В центре Люберец вчера сносили палатку с шаурмой, цветами и сигами в одном флаконе. Это был сущий ад и цирк с конями.
Хозяева – армяне. Долго меняли зиц-председателей, всяко разно продлевали свое существование в форме данной торговой точки, но губернатор сказал быть всем цивилизованными. Шаурма же к ценностям цивилизации не относится. И вот пришли сносить злые люди.
Армяне подготовились: заставили подъезды самосвалом и автокраном, а также выдвинули в передовой полк самое ценное – матерей, жен и детей. Там много было чего: ругани, истерик, обмороков, угроз и ярких монологов. Особенно козырно телега про детушек, лишаемых хлебушка, смотрелась на фоне Эскалейда, в котором приехал глава клана с группой поддержки. В общем, если коротко: этот местный дон в ходе препирательств с полисами и приставами залез на крышу палатки по стреле автокрана, а потом затащил туда бабу с двумя малыми детьми лет шести – мальчиком и девочкой. Там много еще чего было, на безымянной высоте. Дождь, солнце, опять дождь. Полтора часа малые на крыше провели, в итоге всех спасли, дона в кутузку за понты, маму детей снимали эмчеэсники.
Хитроумие армянского народа в целом вызывало гнев и срач со стороны коренного русского населения, которое экономический конфликт рассматривало целиком через призму начавшегося воссоединения Русского Мира. Были и две дамы с набором общечеловеческих ценностей, с позиций которых есть шаурму не комильфо, но отдать часть свободного времени за свободное распространение шаурмы ты обязан. А одна бабушка – участница войны с мудростью даоса отметила, что не за то она воевала, чтоб летом помидоры по двести рублей были.
Вот эта фотка (см.фото), на мой скромный взгляд хорошо отражает внутренний нерв события. Обратите внимание на позы изображенных на этом эпическом полотне людей. На первом плане – служители Закона, судебный пристав и полицейский.
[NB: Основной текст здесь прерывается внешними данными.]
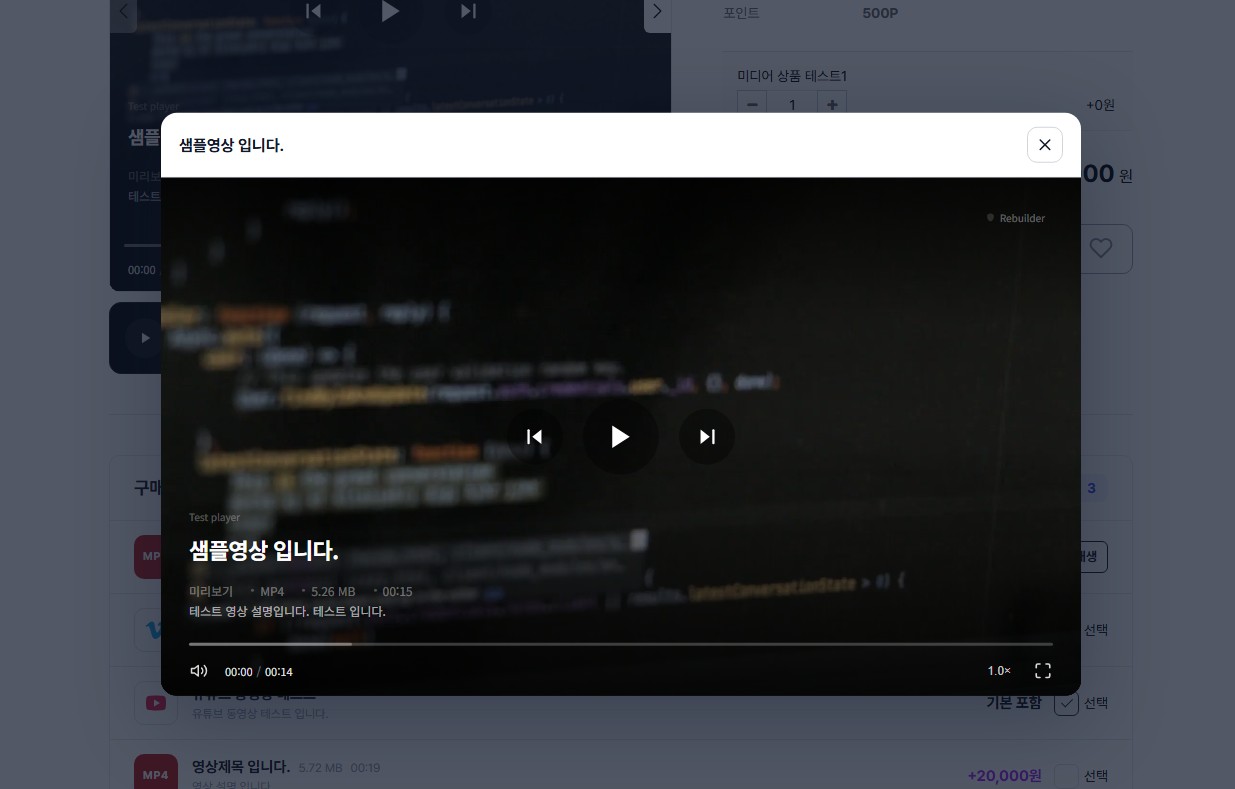The width and height of the screenshot is (1235, 789).
Task: Skip to the previous track in modal player
Action: tap(534, 436)
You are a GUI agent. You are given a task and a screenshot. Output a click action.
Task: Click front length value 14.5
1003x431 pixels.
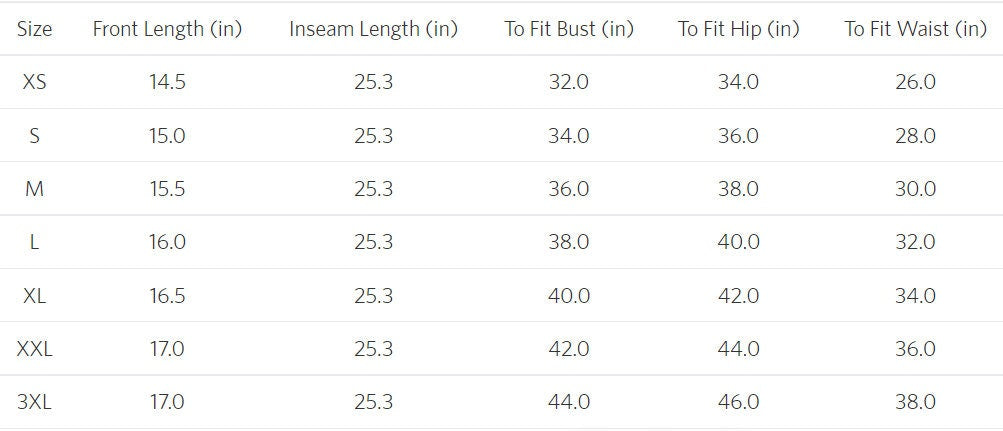[168, 82]
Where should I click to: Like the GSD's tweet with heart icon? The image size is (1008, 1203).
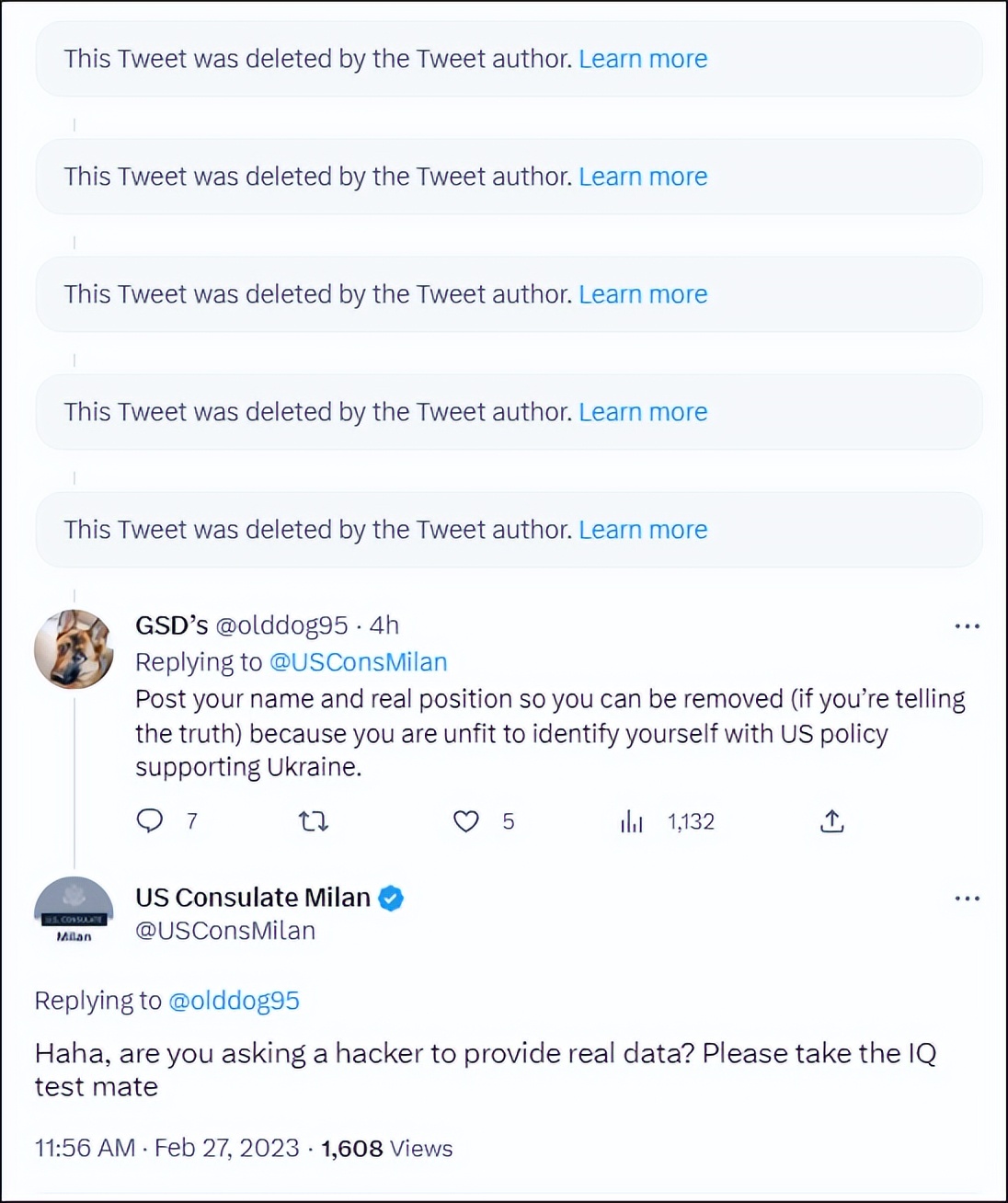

Полицейский – он над схваткой. Взгляд его несколько суров, мужественен, устремлен в даль. Проще говоря, ему по#уй. Хотя, возможно, это опыт работы сказывается: делать покер-фейс, когда тебя, как может показаться, прилюдно лишают стабильного приработка.
Пристав. Он здесь самый решительный, ибо ему нечего терять.
– Я пристав, но и Матфей был мытарем,- как бы говорит уверенно протянутое им удостоверение.
– Я твой дом труба шатал! Вот наберу, капитан, кому надо и никогда ты не будешь майором,- как бы отвечает рука с телефоном, принадлежащая его оппоненту. Ему же принадлежит и кусочек носа, выглядывающий в проёме и говорящий о высоком росте его обладателя.
Маленький мальчик в нерешительности: стрелять сейчас или подождать пятнадцать лет и отомстить с холодной головой? Это, пожалуй, наиболее глубокий и драматически окрашенный персонаж картины.
Девочка замерла, с интересом во взгляде наблюдая весь этот содом. Ей не страшно, она верит в добро и Лунтика и не верит в нелегкую судьбу простой армянской женщины. Судьбу символизирует пожилая женщина, сидящая, по всей видимости, прямо на полу.
Женщина, сидящая на полу, впоследствии от госпитализации отказалась и место действия покинула в сопровождении наряда.
В целом, не самое приглядное зрелище. И интересно, с одной стороны, поглазеть, горожан послушать (да, Путина ругали - за провалы в национальной политике, если с народного перевести. Самая приличная фраза: «Шаурма – для бродяг!» - отменный слоган, кстати). С другой же, грустно: ну как можно так рисковать собственными детьми ради возможности продавать шаурму и водяру по ночам?! Хотя место реально козырное – площадь у центральной жэдэ станции, у подземного перехода, да в плотную к пункту полиции.
А вечер выдался спокойный. Вдалеке неслышно пилили палатку, итальянцы мирно играли с уругвайцами и продули, президент в Австрии успешно проводил внешнюю политику.